Data provided section start
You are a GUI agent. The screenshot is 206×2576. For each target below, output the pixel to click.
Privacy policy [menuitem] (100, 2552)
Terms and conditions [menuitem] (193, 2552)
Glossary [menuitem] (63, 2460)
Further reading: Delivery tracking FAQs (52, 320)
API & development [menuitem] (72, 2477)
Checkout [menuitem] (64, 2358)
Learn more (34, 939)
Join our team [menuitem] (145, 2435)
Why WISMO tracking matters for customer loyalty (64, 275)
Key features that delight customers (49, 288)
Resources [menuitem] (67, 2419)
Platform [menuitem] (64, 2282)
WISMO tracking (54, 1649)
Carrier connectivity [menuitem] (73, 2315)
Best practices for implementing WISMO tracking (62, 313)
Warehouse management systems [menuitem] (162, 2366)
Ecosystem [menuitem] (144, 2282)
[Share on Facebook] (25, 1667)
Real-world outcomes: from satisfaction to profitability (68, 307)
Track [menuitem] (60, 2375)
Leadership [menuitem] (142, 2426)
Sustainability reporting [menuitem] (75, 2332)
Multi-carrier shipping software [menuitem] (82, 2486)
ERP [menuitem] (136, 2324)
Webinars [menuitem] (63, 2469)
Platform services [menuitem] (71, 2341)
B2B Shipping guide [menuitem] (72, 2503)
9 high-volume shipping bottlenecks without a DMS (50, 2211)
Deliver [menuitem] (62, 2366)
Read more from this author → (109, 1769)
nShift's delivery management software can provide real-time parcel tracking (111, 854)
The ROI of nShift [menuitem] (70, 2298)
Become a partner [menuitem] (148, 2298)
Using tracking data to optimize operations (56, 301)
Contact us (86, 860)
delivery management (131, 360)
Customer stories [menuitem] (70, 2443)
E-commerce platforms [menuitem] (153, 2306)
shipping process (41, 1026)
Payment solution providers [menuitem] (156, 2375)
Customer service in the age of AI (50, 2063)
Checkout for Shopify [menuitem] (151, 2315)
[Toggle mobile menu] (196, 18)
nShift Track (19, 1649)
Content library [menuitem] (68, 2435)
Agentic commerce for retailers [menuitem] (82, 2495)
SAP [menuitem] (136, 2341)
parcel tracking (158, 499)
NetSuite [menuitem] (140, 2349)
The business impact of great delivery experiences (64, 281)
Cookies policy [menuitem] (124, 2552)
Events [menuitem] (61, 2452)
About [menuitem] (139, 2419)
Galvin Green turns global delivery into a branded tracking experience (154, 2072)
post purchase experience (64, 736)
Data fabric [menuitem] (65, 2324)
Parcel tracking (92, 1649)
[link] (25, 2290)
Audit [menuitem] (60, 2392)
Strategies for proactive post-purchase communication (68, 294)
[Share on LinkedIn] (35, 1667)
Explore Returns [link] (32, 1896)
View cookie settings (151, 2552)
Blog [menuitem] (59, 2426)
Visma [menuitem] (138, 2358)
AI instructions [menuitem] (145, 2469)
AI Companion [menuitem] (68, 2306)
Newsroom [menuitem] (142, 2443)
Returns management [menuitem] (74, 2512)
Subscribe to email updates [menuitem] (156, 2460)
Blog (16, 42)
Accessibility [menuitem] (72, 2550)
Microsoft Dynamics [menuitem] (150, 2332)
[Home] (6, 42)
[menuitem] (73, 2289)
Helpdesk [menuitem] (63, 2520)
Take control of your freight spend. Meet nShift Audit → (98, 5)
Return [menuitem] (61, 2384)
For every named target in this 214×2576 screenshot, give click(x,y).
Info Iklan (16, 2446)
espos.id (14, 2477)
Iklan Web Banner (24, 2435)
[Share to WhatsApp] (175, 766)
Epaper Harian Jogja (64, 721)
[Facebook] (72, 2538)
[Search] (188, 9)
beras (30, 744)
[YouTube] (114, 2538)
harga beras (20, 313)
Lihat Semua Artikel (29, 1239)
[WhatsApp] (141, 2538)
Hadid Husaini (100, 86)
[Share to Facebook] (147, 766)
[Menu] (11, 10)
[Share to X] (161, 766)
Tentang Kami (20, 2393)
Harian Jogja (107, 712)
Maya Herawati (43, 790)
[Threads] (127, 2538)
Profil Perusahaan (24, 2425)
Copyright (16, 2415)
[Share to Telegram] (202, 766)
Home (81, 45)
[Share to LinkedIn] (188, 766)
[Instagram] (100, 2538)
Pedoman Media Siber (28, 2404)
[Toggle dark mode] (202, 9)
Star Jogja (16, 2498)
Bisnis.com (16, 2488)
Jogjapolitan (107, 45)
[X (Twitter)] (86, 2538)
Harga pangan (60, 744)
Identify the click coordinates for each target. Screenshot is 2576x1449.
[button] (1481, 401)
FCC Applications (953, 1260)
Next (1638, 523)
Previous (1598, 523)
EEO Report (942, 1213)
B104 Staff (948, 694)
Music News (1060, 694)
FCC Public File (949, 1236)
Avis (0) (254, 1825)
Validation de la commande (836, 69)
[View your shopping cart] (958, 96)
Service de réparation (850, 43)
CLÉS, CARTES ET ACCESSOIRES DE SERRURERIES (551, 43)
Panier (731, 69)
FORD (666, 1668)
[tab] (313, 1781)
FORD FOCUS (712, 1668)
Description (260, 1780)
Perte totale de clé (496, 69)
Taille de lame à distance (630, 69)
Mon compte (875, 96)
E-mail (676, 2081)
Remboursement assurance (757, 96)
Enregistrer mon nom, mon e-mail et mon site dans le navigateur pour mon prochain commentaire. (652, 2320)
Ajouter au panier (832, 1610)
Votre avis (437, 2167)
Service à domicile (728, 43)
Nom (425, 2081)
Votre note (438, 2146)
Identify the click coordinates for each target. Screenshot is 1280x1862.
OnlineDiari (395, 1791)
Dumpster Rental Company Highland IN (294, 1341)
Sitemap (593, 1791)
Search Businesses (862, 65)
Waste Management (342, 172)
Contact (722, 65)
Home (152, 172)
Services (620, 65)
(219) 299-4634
Data provided section end
[Try it]
Set down each record above without changing a single word.

[Exercise output]
You are a GUI agent. The screenshot is 206×2576. For each target below, output the pixel to click.
Privacy policy [menuitem] (100, 2552)
Terms and conditions [menuitem] (193, 2552)
Glossary [menuitem] (63, 2460)
Further reading: Delivery tracking FAQs (52, 320)
API & development [menuitem] (72, 2477)
Checkout [menuitem] (64, 2358)
Learn more (34, 939)
Join our team [menuitem] (145, 2435)
Why WISMO tracking matters for customer loyalty (64, 275)
Key features that delight customers (49, 288)
Resources [menuitem] (67, 2419)
Platform [menuitem] (64, 2282)
WISMO tracking (54, 1649)
Carrier connectivity [menuitem] (73, 2315)
Best practices for implementing WISMO tracking (62, 313)
Warehouse management systems [menuitem] (162, 2366)
Ecosystem [menuitem] (144, 2282)
[Share on Facebook] (25, 1667)
Real-world outcomes: from satisfaction to profitability (68, 307)
Track [menuitem] (60, 2375)
Leadership [menuitem] (142, 2426)
Sustainability reporting [menuitem] (75, 2332)
Multi-carrier shipping software [menuitem] (82, 2486)
ERP [menuitem] (136, 2324)
Webinars [menuitem] (63, 2469)
Platform services [menuitem] (71, 2341)
B2B Shipping guide [menuitem] (72, 2503)
9 high-volume shipping bottlenecks without a DMS (50, 2211)
Deliver [menuitem] (62, 2366)
Read more from this author → (109, 1769)
nShift's delivery management software can provide real-time parcel tracking (111, 854)
The ROI of nShift [menuitem] (70, 2298)
Become a partner [menuitem] (148, 2298)
Using tracking data to optimize operations (56, 301)
Contact us (86, 860)
delivery management (131, 360)
Customer stories [menuitem] (70, 2443)
E-commerce platforms [menuitem] (153, 2306)
shipping process (41, 1026)
Payment solution providers [menuitem] (156, 2375)
Customer service in the age of AI (50, 2063)
Checkout for Shopify [menuitem] (151, 2315)
[Toggle mobile menu] (196, 18)
nShift Track (19, 1649)
Content library [menuitem] (68, 2435)
Agentic commerce for retailers [menuitem] (82, 2495)
SAP [menuitem] (136, 2341)
parcel tracking (158, 499)
NetSuite [menuitem] (140, 2349)
The business impact of great delivery experiences (64, 281)
Cookies policy [menuitem] (124, 2552)
Events [menuitem] (61, 2452)
About [menuitem] (139, 2419)
Galvin Green turns global delivery into a branded tracking experience (154, 2072)
post purchase experience (64, 736)
Data fabric [menuitem] (65, 2324)
Parcel tracking (92, 1649)
[link] (25, 2290)
Audit [menuitem] (60, 2392)
Strategies for proactive post-purchase communication (68, 294)
[Share on LinkedIn] (35, 1667)
Explore Returns [link] (32, 1896)
View cookie settings (151, 2552)
Blog [menuitem] (59, 2426)
Visma [menuitem] (138, 2358)
AI instructions [menuitem] (145, 2469)
AI Companion [menuitem] (68, 2306)
Newsroom [menuitem] (142, 2443)
Returns management [menuitem] (74, 2512)
Subscribe to email updates [menuitem] (156, 2460)
Blog (16, 42)
Accessibility [menuitem] (72, 2550)
Microsoft Dynamics [menuitem] (150, 2332)
[Home] (6, 42)
[menuitem] (73, 2289)
Helpdesk [menuitem] (63, 2520)
Take control of your freight spend. Meet nShift Audit → (98, 5)
Return [menuitem] (61, 2384)
For every named target in this 214×2576 screenshot, give click(x,y).
Info Iklan (16, 2446)
espos.id (14, 2477)
Iklan Web Banner (24, 2435)
[Share to WhatsApp] (175, 766)
Epaper Harian Jogja (64, 721)
[Facebook] (72, 2538)
[Search] (188, 9)
beras (30, 744)
[YouTube] (114, 2538)
harga beras (20, 313)
Lihat Semua Artikel (29, 1239)
[WhatsApp] (141, 2538)
Hadid Husaini (100, 86)
[Share to Facebook] (147, 766)
[Menu] (11, 10)
[Share to X] (161, 766)
Tentang Kami (20, 2393)
Harian Jogja (107, 712)
Maya Herawati (43, 790)
[Threads] (127, 2538)
Profil Perusahaan (24, 2425)
Copyright (16, 2415)
[Share to Telegram] (202, 766)
Home (81, 45)
[Share to LinkedIn] (188, 766)
[Instagram] (100, 2538)
Pedoman Media Siber (28, 2404)
[Toggle dark mode] (202, 9)
Star Jogja (16, 2498)
Bisnis.com (16, 2488)
Jogjapolitan (107, 45)
[X (Twitter)] (86, 2538)
Harga pangan (60, 744)
Identify the click coordinates for each target. Screenshot is 2576x1449.
[button] (1481, 401)
FCC Applications (953, 1260)
Next (1638, 523)
Previous (1598, 523)
EEO Report (942, 1213)
B104 Staff (948, 694)
Music News (1060, 694)
FCC Public File (949, 1236)
Avis (0) (254, 1825)
Validation de la commande (836, 69)
[View your shopping cart] (958, 96)
Service de réparation (850, 43)
CLÉS, CARTES ET ACCESSOIRES DE SERRURERIES (551, 43)
Panier (731, 69)
FORD (666, 1668)
[tab] (313, 1781)
FORD FOCUS (712, 1668)
Description (260, 1780)
Perte totale de clé (496, 69)
Taille de lame à distance (630, 69)
Mon compte (875, 96)
E-mail (676, 2081)
Remboursement assurance (757, 96)
Enregistrer mon nom, mon e-mail et mon site dans le navigateur pour mon prochain commentaire. (652, 2320)
Ajouter au panier (832, 1610)
Votre avis (437, 2167)
Service à domicile (728, 43)
Nom (425, 2081)
Votre note (438, 2146)
Identify the click coordinates for each target. Screenshot is 1280x1862.
OnlineDiari (395, 1791)
Dumpster Rental Company Highland IN (294, 1341)
Sitemap (593, 1791)
Search Businesses (862, 65)
Waste Management (342, 172)
Contact (722, 65)
Home (152, 172)
Services (620, 65)
(219) 299-4634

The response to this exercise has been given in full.